### About this exercise
Write out every line below with no difference at all.

### Exercise materials

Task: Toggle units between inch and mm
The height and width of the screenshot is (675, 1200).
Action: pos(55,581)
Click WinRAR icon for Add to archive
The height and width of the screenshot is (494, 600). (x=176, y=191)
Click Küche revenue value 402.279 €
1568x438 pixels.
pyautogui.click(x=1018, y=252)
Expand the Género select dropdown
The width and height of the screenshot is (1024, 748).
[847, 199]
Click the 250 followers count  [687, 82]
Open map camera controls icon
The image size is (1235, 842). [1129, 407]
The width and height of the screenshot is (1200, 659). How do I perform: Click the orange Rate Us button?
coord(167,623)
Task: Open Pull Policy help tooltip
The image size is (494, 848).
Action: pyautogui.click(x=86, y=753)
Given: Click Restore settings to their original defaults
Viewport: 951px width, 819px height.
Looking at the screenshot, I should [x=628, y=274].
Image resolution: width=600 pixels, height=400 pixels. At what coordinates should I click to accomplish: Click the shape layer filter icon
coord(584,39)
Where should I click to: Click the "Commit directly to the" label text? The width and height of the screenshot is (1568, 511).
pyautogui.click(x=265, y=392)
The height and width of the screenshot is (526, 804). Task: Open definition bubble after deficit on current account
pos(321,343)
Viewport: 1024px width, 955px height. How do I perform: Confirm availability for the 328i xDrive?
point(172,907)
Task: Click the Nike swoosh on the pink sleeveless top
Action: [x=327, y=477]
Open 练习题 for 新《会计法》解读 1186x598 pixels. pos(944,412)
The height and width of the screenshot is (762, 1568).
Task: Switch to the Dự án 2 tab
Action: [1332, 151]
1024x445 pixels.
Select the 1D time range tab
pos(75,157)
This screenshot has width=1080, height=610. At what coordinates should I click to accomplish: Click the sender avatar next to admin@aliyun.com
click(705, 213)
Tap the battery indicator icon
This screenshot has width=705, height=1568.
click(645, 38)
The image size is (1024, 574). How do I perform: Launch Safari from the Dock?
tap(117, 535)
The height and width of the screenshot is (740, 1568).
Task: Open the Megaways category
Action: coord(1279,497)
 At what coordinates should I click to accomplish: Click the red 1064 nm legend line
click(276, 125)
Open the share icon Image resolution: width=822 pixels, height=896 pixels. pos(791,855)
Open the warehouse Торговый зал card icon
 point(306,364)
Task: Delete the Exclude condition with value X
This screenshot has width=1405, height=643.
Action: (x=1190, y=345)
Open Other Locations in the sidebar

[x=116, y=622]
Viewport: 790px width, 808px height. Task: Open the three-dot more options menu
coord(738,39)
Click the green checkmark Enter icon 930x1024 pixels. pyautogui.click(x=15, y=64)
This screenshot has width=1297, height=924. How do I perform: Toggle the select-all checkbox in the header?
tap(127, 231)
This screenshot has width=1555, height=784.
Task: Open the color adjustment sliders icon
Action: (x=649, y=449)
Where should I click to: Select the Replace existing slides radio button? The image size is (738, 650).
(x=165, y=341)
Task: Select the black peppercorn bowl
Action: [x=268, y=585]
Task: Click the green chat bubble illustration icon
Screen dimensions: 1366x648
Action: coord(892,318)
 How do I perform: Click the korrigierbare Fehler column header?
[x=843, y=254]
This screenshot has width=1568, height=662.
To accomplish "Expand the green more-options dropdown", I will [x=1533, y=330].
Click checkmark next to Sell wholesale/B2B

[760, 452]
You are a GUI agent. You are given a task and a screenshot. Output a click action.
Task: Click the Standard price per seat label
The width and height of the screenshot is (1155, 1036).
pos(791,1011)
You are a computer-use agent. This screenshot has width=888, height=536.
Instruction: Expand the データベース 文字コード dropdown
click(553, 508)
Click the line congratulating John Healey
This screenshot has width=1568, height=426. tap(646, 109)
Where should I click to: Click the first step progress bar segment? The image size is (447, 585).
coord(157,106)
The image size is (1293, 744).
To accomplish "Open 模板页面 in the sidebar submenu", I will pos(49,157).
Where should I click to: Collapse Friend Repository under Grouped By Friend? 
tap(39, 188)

### Task response
Task: Toggle units between inch and mm
The height and width of the screenshot is (675, 1200).
Action: pos(55,581)
Click WinRAR icon for Add to archive
The height and width of the screenshot is (494, 600). (x=176, y=191)
Click Küche revenue value 402.279 €
1568x438 pixels.
pyautogui.click(x=1018, y=252)
Expand the Género select dropdown
The width and height of the screenshot is (1024, 748).
[847, 199]
Click the 250 followers count  [687, 82]
Open map camera controls icon
The image size is (1235, 842). [1129, 407]
The width and height of the screenshot is (1200, 659). How do I perform: Click the orange Rate Us button?
coord(167,623)
Task: Open Pull Policy help tooltip
The image size is (494, 848).
Action: pyautogui.click(x=86, y=753)
Given: Click Restore settings to their original defaults
Viewport: 951px width, 819px height.
Looking at the screenshot, I should [x=628, y=274].
Image resolution: width=600 pixels, height=400 pixels. At what coordinates should I click to accomplish: Click the shape layer filter icon
coord(584,39)
Where should I click to: Click the "Commit directly to the" label text? The width and height of the screenshot is (1568, 511).
pyautogui.click(x=265, y=392)
The height and width of the screenshot is (526, 804). Task: Open definition bubble after deficit on current account
pos(321,343)
Viewport: 1024px width, 955px height. How do I perform: Confirm availability for the 328i xDrive?
point(172,907)
Task: Click the Nike swoosh on the pink sleeveless top
Action: [x=327, y=477]
Open 练习题 for 新《会计法》解读 1186x598 pixels. pos(944,412)
The height and width of the screenshot is (762, 1568).
Task: Switch to the Dự án 2 tab
Action: [1332, 151]
1024x445 pixels.
Select the 1D time range tab
pos(75,157)
This screenshot has width=1080, height=610. At what coordinates should I click to accomplish: Click the sender avatar next to admin@aliyun.com
click(705, 213)
Tap the battery indicator icon
This screenshot has width=705, height=1568.
click(645, 38)
The image size is (1024, 574). How do I perform: Launch Safari from the Dock?
tap(117, 535)
The height and width of the screenshot is (740, 1568).
Task: Open the Megaways category
Action: coord(1279,497)
 At what coordinates should I click to accomplish: Click the red 1064 nm legend line
click(276, 125)
Open the share icon Image resolution: width=822 pixels, height=896 pixels. pos(791,855)
Open the warehouse Торговый зал card icon
 point(306,364)
Task: Delete the Exclude condition with value X
This screenshot has width=1405, height=643.
Action: (x=1190, y=345)
Open Other Locations in the sidebar

[x=116, y=622]
Viewport: 790px width, 808px height. Task: Open the three-dot more options menu
coord(738,39)
Click the green checkmark Enter icon 930x1024 pixels. pyautogui.click(x=15, y=64)
This screenshot has width=1297, height=924. How do I perform: Toggle the select-all checkbox in the header?
tap(127, 231)
This screenshot has width=1555, height=784.
Task: Open the color adjustment sliders icon
Action: (x=649, y=449)
Where should I click to: Select the Replace existing slides radio button? The image size is (738, 650).
(x=165, y=341)
Task: Select the black peppercorn bowl
Action: [x=268, y=585]
Task: Click the green chat bubble illustration icon
Screen dimensions: 1366x648
Action: coord(892,318)
 How do I perform: Click the korrigierbare Fehler column header?
[x=843, y=254]
This screenshot has width=1568, height=662.
To accomplish "Expand the green more-options dropdown", I will [x=1533, y=330].
Click checkmark next to Sell wholesale/B2B

[760, 452]
You are a GUI agent. You are given a task and a screenshot. Output a click action.
Task: Click the Standard price per seat label
The width and height of the screenshot is (1155, 1036).
pos(791,1011)
You are a computer-use agent. This screenshot has width=888, height=536.
Instruction: Expand the データベース 文字コード dropdown
click(553, 508)
Click the line congratulating John Healey
This screenshot has width=1568, height=426. tap(646, 109)
Where should I click to: Click the first step progress bar segment? The image size is (447, 585).
coord(157,106)
The image size is (1293, 744).
To accomplish "Open 模板页面 in the sidebar submenu", I will pos(49,157).
Where should I click to: Collapse Friend Repository under Grouped By Friend? 
tap(39, 188)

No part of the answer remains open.